STATED EXERCISE 1:
Condense the paragraph of the manifold excerpt that begins "Manifold 120 is coupled to pressure transducer 270" into a short bulleted list, keeping its main facts.

SELECTED EXCERPT:
★ ★ ★ ★

Now referring to FIG. 2, there is shown the inlet manifold 120, of FIG. 1 and its accompanying hardware and structure. The manifold 120 allows high purity argon to be admitted to the lamp at controlled mass flow rate. Flows from the manifold 120 will be used to both purge the lamp of impurities and fill the lamp to the final desired fill pressure with accuracy and precision. Manifold 120 is shown having a first manifold port 202, a second manifold port 204, and a third manifold port 206 which are respectively coupled with first intake bellows valve 212, second intake bellows valve 214 and third intake bellows valve 216, which are respectively coupled to first valve solenoid 222, second valve solenoid 224 and third valve solenoid 226, respectively. These valves are coupled to the electronics cabinets 160 and 162 along electrical lines 232, 234 and 236. Valves 212, 214 and 216 are coupled with fittings 252, 254 and 256, respectively, by tubes 242, 244 and 246, respectively, which are coupled with inlet tubulation 251, 253 and 255, respectively. Manifold 120 is coupled at one end to UHP argon supply 152 through flex-tubing 260 and through flow controller 262. The output of the valve is controlled by an electrical signal proportional to the flow rate. The command signal input is preferably connected to one of the analog output ports on the MKS 288 IEE controller (FIG. 7).
Flow controller 262 is preferably coupled to air actuated bellows shut-off valve 266 which is coupled to solenoid valve 264.
Manifold 120 is coupled to pressure transducer 270 which is preferably a 0-100 TORR full scale (absolute pressure) capacitance manometer and preferably has an output that is proportional to manifold pressure. It is operable over the range of 15-200 degrees centigrade. Pressure transducer 270 is coupled with a power supply and readout electronics 271 which have an output to the IEE 488 interface (FIG. 7).
In operation, the inlet manifold 120 is capable of providing argon from argon tank 152 to tubulations 251, 253 and 255 on a precisely regulated basis by passing from the tank 152 through the valve 266 which is controlled by solenoid 264 into manifold 120. The pressure is monitored by pressure transducer 270 and controlled by valve 266 and allowed to pass from manifold 120 to tubulations 251, 253, 255 by valves 212, 214 and 216 which are controlled by solenoids 222, 224 and 226, respectively.
Now referring to FIG. 3, there is shown an exhaust manifold 130, of FIG. 1. The exhaust manifold 130 collects gases generated during lamp processing as well as the argon purge gas. Gas flow is always from the lamp to the exhaust manifold.

★ ★ ★ ★

STATED EXERCISE 2:
In the records below, replace "Instruction" with "Command" and make no other changes. Begin at the line that has "You are a computer-use", stop after the last line of the records, give only those lines, and leave the pictures out.

★ ★ ★ ★

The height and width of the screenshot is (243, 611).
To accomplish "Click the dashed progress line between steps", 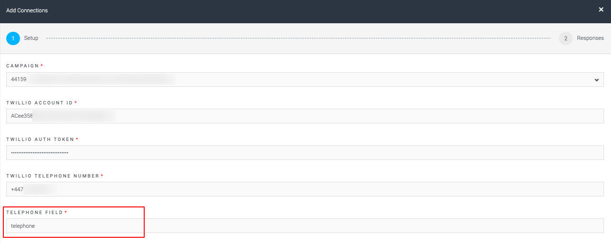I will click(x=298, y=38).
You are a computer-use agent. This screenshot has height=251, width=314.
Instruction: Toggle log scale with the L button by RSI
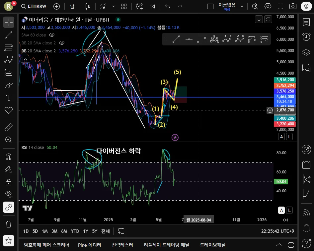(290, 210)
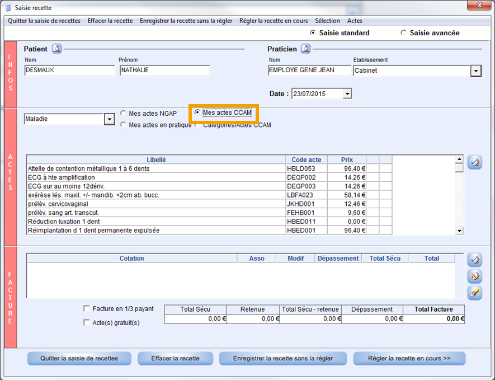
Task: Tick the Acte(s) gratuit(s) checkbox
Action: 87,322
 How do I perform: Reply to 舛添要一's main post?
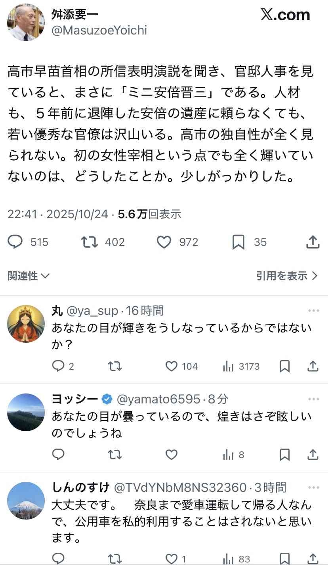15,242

★ ★ ★ ★

EXERCISE SOLUTION 1:
- Manifold 120 is coupled to pressure transducer 270. This transducer is preferably a 0-100 TORR full-scale (absolute pressure) capacitance manometer, and its output is preferably proportional to manifold pressure.
- The transducer operates over a range of 15-200 degrees centigrade.
- Pressure transducer 270 is coupled with power supply and readout electronics 271, which output to the IEE 488 interface (FIG. 7).

EXERCISE SOLUTION 2:
You are a computer-use agent. This screenshot has height=251, width=314.
Command: Toggle log scale with the L button by RSI
(290, 210)
Task: Tick the Acte(s) gratuit(s) checkbox
Action: 87,322
 How do I perform: Reply to 舛添要一's main post?
15,242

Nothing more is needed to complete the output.